### Information given

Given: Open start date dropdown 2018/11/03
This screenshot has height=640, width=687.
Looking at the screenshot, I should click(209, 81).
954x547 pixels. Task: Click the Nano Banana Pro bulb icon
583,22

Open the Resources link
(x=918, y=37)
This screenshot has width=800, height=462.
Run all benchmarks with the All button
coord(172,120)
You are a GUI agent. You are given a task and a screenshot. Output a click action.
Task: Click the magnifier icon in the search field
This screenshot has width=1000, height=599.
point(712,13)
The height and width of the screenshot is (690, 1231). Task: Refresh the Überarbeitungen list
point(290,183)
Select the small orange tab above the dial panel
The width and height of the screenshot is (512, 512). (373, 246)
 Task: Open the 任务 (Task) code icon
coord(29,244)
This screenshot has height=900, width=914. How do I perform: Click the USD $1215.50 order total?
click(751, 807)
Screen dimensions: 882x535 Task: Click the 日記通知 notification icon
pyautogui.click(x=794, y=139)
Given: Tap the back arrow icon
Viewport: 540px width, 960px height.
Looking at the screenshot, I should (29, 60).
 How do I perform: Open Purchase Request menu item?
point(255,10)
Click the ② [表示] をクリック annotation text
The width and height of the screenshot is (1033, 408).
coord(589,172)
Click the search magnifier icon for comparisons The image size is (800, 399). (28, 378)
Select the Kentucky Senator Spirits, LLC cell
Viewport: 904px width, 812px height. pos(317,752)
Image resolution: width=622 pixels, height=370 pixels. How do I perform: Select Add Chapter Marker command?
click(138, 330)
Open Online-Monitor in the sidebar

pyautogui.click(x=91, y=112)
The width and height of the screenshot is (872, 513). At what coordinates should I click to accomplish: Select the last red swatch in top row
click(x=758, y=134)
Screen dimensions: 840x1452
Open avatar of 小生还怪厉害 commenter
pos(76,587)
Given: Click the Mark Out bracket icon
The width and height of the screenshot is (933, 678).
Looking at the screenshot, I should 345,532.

######

● What needs to be done
For each record above, print an exact copy.

● Result of the task
Given: Open start date dropdown 2018/11/03
This screenshot has height=640, width=687.
Looking at the screenshot, I should click(209, 81).
954x547 pixels. Task: Click the Nano Banana Pro bulb icon
583,22

Open the Resources link
(x=918, y=37)
This screenshot has width=800, height=462.
Run all benchmarks with the All button
coord(172,120)
You are a GUI agent. You are given a task and a screenshot. Output a click action.
Task: Click the magnifier icon in the search field
This screenshot has width=1000, height=599.
point(712,13)
The height and width of the screenshot is (690, 1231). Task: Refresh the Überarbeitungen list
point(290,183)
Select the small orange tab above the dial panel
The width and height of the screenshot is (512, 512). (373, 246)
 Task: Open the 任务 (Task) code icon
coord(29,244)
This screenshot has height=900, width=914. How do I perform: Click the USD $1215.50 order total?
click(751, 807)
Screen dimensions: 882x535 Task: Click the 日記通知 notification icon
pyautogui.click(x=794, y=139)
Given: Tap the back arrow icon
Viewport: 540px width, 960px height.
Looking at the screenshot, I should (29, 60).
 How do I perform: Open Purchase Request menu item?
point(255,10)
Click the ② [表示] をクリック annotation text
The width and height of the screenshot is (1033, 408).
coord(589,172)
Click the search magnifier icon for comparisons The image size is (800, 399). (28, 378)
Select the Kentucky Senator Spirits, LLC cell
Viewport: 904px width, 812px height. pos(317,752)
Image resolution: width=622 pixels, height=370 pixels. How do I perform: Select Add Chapter Marker command?
click(138, 330)
Open Online-Monitor in the sidebar

pyautogui.click(x=91, y=112)
The width and height of the screenshot is (872, 513). At what coordinates should I click to accomplish: Select the last red swatch in top row
click(x=758, y=134)
Screen dimensions: 840x1452
Open avatar of 小生还怪厉害 commenter
pos(76,587)
Given: Click the Mark Out bracket icon
The width and height of the screenshot is (933, 678).
Looking at the screenshot, I should 345,532.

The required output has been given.